Thanks for actually responding. Theists should take comfort that atheists who start a thread like this get no more respect than you do.
I was raised as a Conservative Jew, but we were on the reform side of things - more Hebrew than Reform shuls, but men and women sat together. I remember one poem read in the service about God having no form, which only makes sense, and shows the growth in sophistication from the God of the Torah who showed his bum to Moses.
Yet I’d argue that a God who is not perfectly knowable, being infinite, is knowable in some sense since he supposedly gave laws. Do you believe that God never talked to Mose and Abraham, and has always been a presence only, or that he interacted in the past and now withdrew? To be clear, by spirit I meant only spirit, not spirit and infinite yet directly interacting with us or having kids like those silly goyim believe.
I’ve asked this question before (from an agnostic point of view) positing that the only way one can come to the realization of a new “belief” would be through revelation. Otherwise this new “belief” is just a bastardization of some previous belief.
One can say that the trees and rivers and sky are part of god, but they know this how? While sounding outlandish, I’d rather hear someone say that god told them rather than oh, it just makes sense.
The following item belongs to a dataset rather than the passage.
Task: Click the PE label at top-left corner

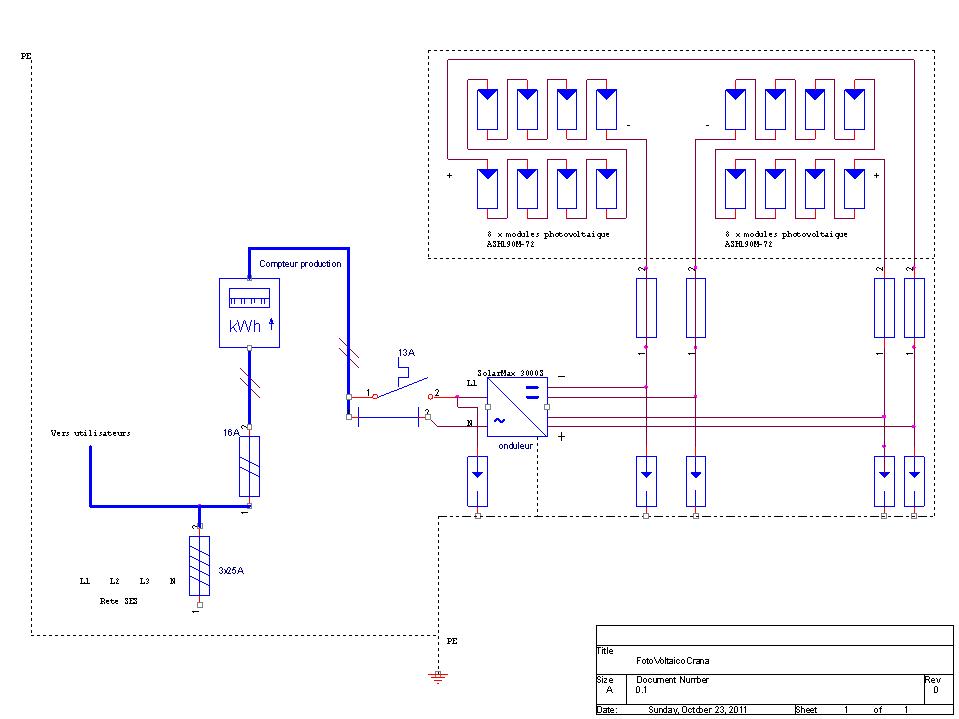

I guess I didn’t really see an answer contained in SpoilerVirgin’s post.
“Fundamental essence of life” doesn’t mean anything. “Spirit of creation” doesn’t mean anything. It’s nice, abstract poetry (and believe me, I understand it), but ultimately, it doesn’t actually say anything about reality. It’s not even true. Life doesn’'t have an “essence.” There isn’t any “creation.”
How about this? I believe the universe to be sentient, and benign. I call this massive and essentially incomprehensible intelligence “God”. I have no proof for this.
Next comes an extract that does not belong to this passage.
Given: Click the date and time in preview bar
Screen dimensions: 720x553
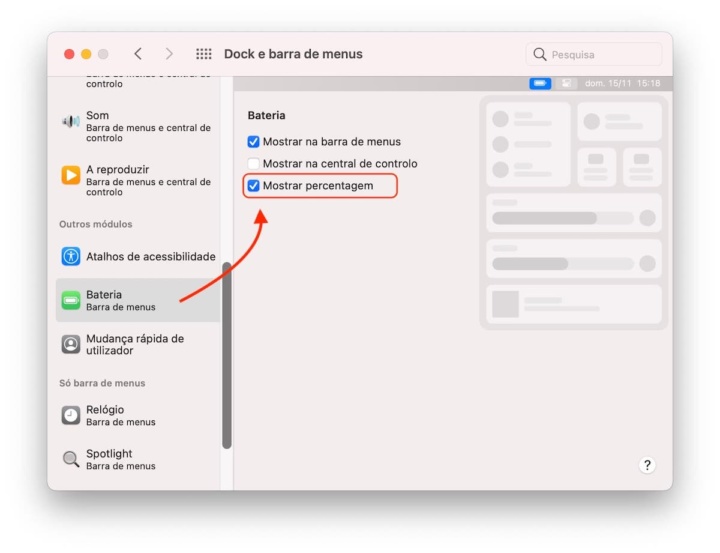Looking at the screenshot, I should pos(622,83).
(Incidentally, I come from basically the same background as SpoilerVirgin and Voyager. I believe that God intervened with humanity more in the past, but now that we’ve grown up a bit, He/She is leaving us alone to find our own way).
I’m another Reform Jew (posting on Shabbat! whoo! Bring out the bacon sarnies), and what SpoilerVirgin described is mostly the perception I have of god-idea as well.
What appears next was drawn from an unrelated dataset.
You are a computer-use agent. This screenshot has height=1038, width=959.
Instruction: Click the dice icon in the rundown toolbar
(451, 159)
If the question is “where did you get that?”, the answer is “by reading Jewish books and chatting with my parents, rabbis and cheder teachers.” Reb Zalman, Mordechai Kaplan and Rachel Adler have all been strong influences on my theology.
For me, Judaism is a filter through which to try to understand life. I read Torah and the other texts in the Jewish canon as records of other people’s attempts to try to understand life. (This is true of the writers/editors as well as the characters in the stories.) And the god-idea is embedded in life. Sometimes it is more present than others. Sometimes it’s hardly noticeable at all. I can’t define it (it’s indefinable), I can only describe it by going “that right there is what god-idea is like sometimes!”
In Reform liturgy, god is called “the Eternal”, but I think a closer definition for me would be “the Endemic”.
Edit: I am glad to see all us Progressive Jews out posting on Shabbos, and that the grand tradition of asking questions about theology/Judaism on a Friday night continues…
The very concept of “God” implies that there is One True God who must be followed; monotheism always turns to coercion when it can. And religion is controlling by nature. And without that 3000 year old book, it inevitably starts to prey on the believer’s minds that they have nothing at all to support their beliefs.
God as a vague non-intervening spirit isn’t ever going to satisfy most believers, because it lacks most of the attractions of being a believer at all. It’s not really a stable position; it’s generally more of a last gasp of people who aren’t willing to accept agnosticism or atheism. Or the last gasp of rationality before they just give up on rationality and embrace something more fundamentalistic.
Hey - I don’t work on the Sabbath, as a matter of principle. Maybe some rabbis consider dicking around on a computer “work”, but I don’t, and my opinion is as valid as theirs.